Nesta sexta-feira, 10, na NYX, a apresentação do Projeto Nova Linguagem Eletrônica com os Dj’s Diogo Aciolly e Diego Moura. Por lá também a presença dos DJ’s da casa Henrique Carvalho, Sérgio Murilo e o VJ Wolney.
Sobre o projeto
Mesmo inseridos em um cenário que abre espaço para singularidades e tem na diversidade um de seus principais sustentáculos, um nome como Talking Props poderia soar um tanto peculiar. E deveria mesmo, pois uma alcunha nunca é apenas uma palavra, mas um conceito que deve expressar o propósito de um projeto, especialmente um artístico, e principalmente um tão único.
Os suportes (Props) de Diego Moura e Diogo Accioly de fato falam um dialeto primevo: aquele que fala diretamente à mente e aos quadris, tirando vantagem da sintaxe rítmica e da gramática melódica que manteve o Brasil no mapa musical do globo por mais de cinco décadas. Atualizando-as para o admirável mundo novo de uma linguagem eletrônica que não reconhece quaisquer tipos de barreiras ou fronteiras.
Ambos afiaram seus dentes nas melhores pistas do mundo, locais renomados como o Panorama Bar, Tresor, D-Edge, assim como compartilharam os controles da cabine com nomes reputados como Mathias Kaden, Loco Dice, Luciano, John Tejada, Cassy e muitos outros. Contudo, na mesma medida em que isto é parte essencial de sua experiência, é em sua parceria de estúdio, onde cruzam referências e deixam sua criatividade fluir, que mostram quais são suas reais intenções. Tendo trajetórias tão distintas - um músico oriundo do nordeste e um DJ proveniente do sudeste deste país tão diverso - eles encontraram neste projeto um terreno comum onde poderiam sintetizar suas abordagens numa proposta sólida, que é fazer as pessoas dançarem. Esta tão nobre tarefa que surge das origens mesmas da Dance Music.

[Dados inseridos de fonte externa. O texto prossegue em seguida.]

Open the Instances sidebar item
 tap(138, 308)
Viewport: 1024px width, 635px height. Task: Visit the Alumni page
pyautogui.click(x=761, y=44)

A dupla vem, inegavelmente, levantando cabeças e abrindo ouvidos no decorrer dos últimos anos com um pacote enxuto, mas não menos eficiente: ideias simples conjuradas numa levada irresistível, criando aquele impulso incansável que move multidões e falantes em ondas de força e deleite. E a prova de que seus esforços para reafirmar a presença brasileira neste cenário crescentemente vasto e variado funcionaram é o reconhecimento instantâneo de baluartes como Phonique, Vincenzo, Nick Curly, 2000 And One, Martinez e até mesmo de gravadoras bem estabelecidos como Suara. Todos ávidos por incluir aqueles talentos seja em seus cases ou entre as fileiras de seu respectivos selos.
Porém, tudo isso prova muito pouco quando o assunto é música de qualidade e o tipo e tarefa que estes dois tentam aqui levar a cabo é ter um efeito duradouro na cena. Assim, não se refere apenas ao agora, porque seu tempo já chegou, mas também se refere ao futuro, e este pertence a faixas como "I Can't", "Just A Wah Party", "Catraio", “White Sand”, dentre outras. Cada uma representando uma tentativa de trazer a vocês um relato sincero de tudo que faz este enorme e vívido canto do planeta.